AIM OF THE EXERCISE:
For every line in the entries that contains "heading", show the whole line.

Stored data

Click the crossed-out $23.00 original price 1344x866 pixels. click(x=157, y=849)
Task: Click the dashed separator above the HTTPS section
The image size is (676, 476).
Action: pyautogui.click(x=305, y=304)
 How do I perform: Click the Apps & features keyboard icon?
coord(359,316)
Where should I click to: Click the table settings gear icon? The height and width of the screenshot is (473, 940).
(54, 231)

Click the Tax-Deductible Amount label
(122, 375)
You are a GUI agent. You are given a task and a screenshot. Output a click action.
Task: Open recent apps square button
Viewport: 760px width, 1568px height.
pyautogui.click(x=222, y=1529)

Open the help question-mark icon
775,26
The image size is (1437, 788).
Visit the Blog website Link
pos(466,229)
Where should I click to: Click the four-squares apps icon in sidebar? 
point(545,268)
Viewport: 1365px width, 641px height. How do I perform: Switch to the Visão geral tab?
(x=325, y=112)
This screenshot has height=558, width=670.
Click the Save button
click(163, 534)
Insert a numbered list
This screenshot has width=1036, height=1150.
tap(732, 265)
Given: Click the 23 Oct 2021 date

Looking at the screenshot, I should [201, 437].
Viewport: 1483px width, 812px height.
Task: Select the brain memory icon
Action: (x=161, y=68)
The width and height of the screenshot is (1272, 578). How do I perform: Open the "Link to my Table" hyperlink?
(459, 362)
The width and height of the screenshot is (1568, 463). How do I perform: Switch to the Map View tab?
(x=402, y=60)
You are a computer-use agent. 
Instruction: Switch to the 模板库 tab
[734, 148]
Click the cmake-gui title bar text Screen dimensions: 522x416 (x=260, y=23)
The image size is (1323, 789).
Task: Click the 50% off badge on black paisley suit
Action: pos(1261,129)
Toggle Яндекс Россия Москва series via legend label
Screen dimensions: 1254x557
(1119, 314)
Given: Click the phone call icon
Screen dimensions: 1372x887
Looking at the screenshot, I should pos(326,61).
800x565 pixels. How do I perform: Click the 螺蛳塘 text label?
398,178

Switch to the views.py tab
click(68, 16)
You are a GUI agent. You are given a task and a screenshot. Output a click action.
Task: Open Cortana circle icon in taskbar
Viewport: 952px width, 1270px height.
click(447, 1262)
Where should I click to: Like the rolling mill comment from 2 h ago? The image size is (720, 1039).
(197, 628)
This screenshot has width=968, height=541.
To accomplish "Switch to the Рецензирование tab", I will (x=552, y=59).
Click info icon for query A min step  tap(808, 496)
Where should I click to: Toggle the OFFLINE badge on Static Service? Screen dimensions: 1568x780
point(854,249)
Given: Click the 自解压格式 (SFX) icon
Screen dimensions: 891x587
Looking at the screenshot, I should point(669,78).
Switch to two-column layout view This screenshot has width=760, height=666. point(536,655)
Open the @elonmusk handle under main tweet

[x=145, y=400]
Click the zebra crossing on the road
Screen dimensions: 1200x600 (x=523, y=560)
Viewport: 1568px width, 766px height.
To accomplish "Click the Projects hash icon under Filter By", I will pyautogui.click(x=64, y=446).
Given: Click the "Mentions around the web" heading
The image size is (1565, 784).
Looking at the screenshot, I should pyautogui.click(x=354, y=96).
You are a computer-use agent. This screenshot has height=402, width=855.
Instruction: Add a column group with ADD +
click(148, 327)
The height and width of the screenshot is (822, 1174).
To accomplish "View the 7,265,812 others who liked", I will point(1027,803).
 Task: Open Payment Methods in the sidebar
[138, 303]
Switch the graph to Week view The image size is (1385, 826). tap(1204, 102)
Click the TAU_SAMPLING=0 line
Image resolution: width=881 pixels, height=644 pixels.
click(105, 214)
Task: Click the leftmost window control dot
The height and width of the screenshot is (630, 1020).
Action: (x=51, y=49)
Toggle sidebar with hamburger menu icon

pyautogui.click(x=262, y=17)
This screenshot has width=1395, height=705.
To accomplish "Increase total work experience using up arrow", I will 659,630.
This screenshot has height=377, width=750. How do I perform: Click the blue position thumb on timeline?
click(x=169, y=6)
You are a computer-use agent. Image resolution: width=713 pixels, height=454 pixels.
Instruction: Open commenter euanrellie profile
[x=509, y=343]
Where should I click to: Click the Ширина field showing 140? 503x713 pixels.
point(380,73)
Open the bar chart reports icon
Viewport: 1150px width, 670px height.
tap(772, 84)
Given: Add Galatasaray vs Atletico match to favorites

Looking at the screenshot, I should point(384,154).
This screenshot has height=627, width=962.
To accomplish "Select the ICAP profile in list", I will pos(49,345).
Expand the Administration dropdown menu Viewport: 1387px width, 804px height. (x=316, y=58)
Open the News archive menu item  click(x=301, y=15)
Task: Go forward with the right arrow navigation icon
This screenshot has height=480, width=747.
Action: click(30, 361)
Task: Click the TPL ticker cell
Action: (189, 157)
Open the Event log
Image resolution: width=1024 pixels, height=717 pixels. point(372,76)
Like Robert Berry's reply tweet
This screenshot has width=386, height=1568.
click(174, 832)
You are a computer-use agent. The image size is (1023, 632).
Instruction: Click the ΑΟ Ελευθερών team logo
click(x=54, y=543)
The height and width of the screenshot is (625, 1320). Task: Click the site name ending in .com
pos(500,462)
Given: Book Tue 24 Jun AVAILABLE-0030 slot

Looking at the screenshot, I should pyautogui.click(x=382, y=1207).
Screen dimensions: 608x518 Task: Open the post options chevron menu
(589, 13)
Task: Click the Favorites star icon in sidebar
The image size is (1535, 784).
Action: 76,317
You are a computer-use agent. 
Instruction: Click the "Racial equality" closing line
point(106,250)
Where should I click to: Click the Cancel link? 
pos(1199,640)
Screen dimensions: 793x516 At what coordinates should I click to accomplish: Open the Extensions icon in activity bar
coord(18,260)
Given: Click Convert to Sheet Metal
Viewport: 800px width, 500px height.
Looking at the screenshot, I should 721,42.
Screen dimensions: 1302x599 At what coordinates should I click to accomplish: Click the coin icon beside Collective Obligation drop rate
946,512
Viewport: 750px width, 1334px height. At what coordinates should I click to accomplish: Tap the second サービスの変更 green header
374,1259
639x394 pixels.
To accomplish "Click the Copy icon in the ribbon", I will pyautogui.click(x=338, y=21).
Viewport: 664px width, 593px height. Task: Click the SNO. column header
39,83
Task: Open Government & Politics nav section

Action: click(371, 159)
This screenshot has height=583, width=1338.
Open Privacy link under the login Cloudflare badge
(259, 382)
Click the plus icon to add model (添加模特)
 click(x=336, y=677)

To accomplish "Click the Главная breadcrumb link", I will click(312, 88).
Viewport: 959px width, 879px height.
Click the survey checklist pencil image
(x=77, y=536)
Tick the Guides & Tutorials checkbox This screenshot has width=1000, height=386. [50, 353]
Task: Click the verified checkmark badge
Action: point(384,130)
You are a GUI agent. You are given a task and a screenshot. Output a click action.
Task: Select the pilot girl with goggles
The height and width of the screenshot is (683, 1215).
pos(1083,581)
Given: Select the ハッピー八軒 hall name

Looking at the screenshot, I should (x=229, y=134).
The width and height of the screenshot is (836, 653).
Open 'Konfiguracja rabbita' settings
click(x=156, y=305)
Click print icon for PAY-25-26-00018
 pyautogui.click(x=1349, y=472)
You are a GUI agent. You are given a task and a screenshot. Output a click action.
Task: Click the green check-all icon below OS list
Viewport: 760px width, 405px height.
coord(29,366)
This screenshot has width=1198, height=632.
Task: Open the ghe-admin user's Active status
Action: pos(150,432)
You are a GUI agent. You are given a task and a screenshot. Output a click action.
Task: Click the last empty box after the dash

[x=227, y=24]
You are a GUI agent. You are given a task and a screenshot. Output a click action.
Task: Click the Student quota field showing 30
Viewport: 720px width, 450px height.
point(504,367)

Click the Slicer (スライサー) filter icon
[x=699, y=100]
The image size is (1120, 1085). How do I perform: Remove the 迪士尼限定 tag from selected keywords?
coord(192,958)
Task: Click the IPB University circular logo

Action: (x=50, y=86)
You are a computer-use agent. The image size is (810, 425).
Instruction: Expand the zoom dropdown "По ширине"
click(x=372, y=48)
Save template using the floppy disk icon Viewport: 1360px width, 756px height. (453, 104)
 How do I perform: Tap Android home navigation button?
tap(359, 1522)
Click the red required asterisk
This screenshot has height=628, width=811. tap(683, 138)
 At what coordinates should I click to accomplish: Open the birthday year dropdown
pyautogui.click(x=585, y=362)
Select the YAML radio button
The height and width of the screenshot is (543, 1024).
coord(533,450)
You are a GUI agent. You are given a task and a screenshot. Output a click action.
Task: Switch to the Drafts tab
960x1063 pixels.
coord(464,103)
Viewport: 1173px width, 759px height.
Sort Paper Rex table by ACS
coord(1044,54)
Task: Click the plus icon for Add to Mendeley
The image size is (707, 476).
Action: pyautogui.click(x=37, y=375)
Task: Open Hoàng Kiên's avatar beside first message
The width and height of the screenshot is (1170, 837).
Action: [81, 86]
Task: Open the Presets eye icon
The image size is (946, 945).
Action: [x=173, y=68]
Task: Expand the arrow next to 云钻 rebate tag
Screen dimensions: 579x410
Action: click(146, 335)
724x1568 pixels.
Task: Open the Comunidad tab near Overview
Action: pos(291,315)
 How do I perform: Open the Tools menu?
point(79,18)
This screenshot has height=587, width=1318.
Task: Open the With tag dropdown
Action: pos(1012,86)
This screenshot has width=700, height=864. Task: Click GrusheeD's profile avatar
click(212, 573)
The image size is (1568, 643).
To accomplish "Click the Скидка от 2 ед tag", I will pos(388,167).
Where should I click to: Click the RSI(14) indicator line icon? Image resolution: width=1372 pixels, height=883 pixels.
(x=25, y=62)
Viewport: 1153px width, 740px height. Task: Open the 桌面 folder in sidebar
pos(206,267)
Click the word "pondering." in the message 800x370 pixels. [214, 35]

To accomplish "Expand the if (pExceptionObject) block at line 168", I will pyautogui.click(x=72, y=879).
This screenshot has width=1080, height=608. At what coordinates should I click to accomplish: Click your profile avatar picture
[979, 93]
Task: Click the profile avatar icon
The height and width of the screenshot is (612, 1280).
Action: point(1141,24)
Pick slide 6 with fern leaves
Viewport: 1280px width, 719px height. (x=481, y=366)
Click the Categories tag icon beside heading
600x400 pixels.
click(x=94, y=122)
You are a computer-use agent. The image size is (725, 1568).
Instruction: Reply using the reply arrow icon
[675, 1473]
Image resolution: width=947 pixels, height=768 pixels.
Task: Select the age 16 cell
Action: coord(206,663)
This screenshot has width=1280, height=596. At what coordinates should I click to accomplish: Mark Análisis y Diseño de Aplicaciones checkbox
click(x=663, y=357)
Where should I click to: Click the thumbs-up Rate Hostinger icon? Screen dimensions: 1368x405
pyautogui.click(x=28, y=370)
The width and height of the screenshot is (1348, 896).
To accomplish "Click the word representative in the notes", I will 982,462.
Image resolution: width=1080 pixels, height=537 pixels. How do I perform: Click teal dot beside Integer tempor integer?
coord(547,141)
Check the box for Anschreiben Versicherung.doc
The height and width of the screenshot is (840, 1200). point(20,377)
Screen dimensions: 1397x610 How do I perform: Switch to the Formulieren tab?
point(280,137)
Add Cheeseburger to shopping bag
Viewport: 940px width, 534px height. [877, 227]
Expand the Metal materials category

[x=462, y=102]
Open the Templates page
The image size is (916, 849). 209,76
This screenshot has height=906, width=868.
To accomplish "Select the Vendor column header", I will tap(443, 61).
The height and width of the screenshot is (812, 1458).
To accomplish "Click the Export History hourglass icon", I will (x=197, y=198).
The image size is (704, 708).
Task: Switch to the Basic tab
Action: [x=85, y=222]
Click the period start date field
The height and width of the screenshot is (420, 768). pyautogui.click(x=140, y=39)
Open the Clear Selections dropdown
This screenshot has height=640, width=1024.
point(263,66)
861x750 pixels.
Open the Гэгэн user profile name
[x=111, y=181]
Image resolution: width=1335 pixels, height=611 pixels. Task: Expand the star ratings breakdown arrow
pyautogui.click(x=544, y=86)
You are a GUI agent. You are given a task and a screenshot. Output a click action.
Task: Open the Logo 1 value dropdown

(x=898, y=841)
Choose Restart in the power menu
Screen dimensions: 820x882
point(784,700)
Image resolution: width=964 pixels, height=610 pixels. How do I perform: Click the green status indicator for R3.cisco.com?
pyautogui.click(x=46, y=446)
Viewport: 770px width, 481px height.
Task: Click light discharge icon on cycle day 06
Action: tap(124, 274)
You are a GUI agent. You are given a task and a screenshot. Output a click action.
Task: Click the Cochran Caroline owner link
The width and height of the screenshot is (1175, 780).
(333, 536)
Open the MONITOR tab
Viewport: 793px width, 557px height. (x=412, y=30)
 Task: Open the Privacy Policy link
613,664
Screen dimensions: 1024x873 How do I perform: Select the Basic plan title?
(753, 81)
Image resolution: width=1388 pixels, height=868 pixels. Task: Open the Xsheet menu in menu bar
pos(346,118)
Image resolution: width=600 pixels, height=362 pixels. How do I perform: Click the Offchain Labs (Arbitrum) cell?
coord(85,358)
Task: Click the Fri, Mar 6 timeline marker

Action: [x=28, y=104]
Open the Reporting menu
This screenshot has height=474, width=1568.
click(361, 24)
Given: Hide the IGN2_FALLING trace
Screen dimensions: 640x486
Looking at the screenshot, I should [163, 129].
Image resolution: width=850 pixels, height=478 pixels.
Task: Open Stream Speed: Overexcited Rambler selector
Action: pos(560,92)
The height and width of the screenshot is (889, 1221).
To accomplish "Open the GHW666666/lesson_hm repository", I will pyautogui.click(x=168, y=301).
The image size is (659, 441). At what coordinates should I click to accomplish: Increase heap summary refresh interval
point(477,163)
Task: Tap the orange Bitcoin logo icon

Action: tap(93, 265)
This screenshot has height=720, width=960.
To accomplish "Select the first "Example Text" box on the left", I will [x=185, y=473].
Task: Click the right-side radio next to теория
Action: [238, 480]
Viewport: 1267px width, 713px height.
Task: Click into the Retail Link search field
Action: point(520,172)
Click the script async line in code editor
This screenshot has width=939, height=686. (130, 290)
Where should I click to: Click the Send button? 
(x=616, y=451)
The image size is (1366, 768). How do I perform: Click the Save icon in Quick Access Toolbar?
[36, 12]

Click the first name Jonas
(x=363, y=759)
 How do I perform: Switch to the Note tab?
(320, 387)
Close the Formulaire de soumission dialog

EXPECTED ANSWER:
Given: Click the "Mentions around the web" heading
Click the Categories tag icon beside heading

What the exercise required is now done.